* [What is expected] Please find every line in the records below that contains the string "Viewport" and copy each one. Case counts.

◆ ◆ ◆ ◆

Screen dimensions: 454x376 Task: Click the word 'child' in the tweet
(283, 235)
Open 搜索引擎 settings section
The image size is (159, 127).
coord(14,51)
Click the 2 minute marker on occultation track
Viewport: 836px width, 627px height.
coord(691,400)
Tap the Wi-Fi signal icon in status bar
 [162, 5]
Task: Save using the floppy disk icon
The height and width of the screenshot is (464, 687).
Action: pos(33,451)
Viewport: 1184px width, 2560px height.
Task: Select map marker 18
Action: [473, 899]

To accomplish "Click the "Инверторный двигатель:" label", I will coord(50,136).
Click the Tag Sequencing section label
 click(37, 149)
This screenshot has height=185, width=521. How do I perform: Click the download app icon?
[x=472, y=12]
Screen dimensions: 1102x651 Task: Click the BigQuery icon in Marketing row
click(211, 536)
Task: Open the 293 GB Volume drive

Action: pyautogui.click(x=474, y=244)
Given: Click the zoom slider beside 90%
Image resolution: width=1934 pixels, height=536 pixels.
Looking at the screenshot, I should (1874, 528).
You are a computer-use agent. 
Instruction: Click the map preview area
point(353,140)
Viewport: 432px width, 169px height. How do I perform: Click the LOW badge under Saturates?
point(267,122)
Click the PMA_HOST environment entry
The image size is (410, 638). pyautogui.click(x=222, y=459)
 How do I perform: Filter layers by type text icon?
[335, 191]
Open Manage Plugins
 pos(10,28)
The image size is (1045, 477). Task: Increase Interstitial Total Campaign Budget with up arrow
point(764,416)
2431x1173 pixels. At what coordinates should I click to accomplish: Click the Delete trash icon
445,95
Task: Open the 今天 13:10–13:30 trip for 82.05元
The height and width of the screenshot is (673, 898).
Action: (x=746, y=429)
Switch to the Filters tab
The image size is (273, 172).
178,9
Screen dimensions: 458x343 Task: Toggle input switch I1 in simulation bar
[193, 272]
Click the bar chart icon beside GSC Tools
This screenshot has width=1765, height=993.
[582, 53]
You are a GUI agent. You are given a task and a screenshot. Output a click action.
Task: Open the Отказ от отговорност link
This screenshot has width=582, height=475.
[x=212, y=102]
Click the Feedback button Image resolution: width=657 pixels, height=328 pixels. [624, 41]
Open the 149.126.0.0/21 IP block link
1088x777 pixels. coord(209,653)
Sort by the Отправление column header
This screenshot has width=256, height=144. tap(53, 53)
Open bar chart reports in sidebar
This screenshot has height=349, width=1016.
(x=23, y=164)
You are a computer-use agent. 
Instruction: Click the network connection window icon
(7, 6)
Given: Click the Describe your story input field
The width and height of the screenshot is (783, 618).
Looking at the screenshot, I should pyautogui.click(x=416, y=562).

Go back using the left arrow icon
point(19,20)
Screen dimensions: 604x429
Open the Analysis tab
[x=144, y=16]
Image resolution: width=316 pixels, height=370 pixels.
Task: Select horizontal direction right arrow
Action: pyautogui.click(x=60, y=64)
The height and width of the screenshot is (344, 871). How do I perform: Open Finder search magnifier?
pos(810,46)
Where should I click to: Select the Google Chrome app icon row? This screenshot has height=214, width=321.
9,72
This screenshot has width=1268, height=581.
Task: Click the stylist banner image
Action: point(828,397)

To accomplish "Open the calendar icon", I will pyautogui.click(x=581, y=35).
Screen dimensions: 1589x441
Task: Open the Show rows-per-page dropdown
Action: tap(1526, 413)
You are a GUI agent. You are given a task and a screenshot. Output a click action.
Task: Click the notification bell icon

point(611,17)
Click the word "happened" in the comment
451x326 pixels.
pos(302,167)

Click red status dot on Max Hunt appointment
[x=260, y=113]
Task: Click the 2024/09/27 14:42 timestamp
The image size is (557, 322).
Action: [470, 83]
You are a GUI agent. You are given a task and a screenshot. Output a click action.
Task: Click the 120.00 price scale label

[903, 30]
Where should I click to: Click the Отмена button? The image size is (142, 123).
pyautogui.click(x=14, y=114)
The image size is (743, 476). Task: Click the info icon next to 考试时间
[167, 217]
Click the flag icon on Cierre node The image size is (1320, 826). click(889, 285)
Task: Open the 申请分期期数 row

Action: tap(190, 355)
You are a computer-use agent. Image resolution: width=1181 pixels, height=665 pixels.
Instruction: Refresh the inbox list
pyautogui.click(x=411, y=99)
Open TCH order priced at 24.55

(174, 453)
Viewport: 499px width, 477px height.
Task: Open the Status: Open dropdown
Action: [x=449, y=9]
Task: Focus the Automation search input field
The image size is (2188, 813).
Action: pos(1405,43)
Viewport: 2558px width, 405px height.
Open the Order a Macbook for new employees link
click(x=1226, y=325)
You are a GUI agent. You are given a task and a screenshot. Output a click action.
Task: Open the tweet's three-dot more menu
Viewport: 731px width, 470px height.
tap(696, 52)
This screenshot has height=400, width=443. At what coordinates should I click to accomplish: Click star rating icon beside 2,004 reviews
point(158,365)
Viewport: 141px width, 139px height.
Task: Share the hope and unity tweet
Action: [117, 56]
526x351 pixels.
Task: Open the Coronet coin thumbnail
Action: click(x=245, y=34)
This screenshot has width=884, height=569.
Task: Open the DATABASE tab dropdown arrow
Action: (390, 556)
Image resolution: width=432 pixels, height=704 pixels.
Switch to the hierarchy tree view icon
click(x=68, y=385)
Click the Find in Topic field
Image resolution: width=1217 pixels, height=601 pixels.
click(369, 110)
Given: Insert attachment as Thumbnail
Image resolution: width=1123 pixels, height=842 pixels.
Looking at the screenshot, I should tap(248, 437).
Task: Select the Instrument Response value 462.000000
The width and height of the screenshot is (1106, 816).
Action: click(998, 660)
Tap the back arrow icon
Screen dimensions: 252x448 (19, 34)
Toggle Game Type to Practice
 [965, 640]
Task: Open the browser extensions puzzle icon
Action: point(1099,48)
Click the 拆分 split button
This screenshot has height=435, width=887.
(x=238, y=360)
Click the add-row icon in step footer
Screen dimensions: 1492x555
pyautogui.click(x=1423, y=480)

◆ ◆ ◆ ◆

* [Full solution]
Viewport: 836px width, 627px height.
Viewport: 1184px width, 2560px height.
Viewport: 432px width, 169px height. How do I perform: Click the LOW badge under Saturates?
Viewport: 499px width, 477px height.
Viewport: 2558px width, 405px height.
Viewport: 731px width, 470px height.
Viewport: 141px width, 139px height.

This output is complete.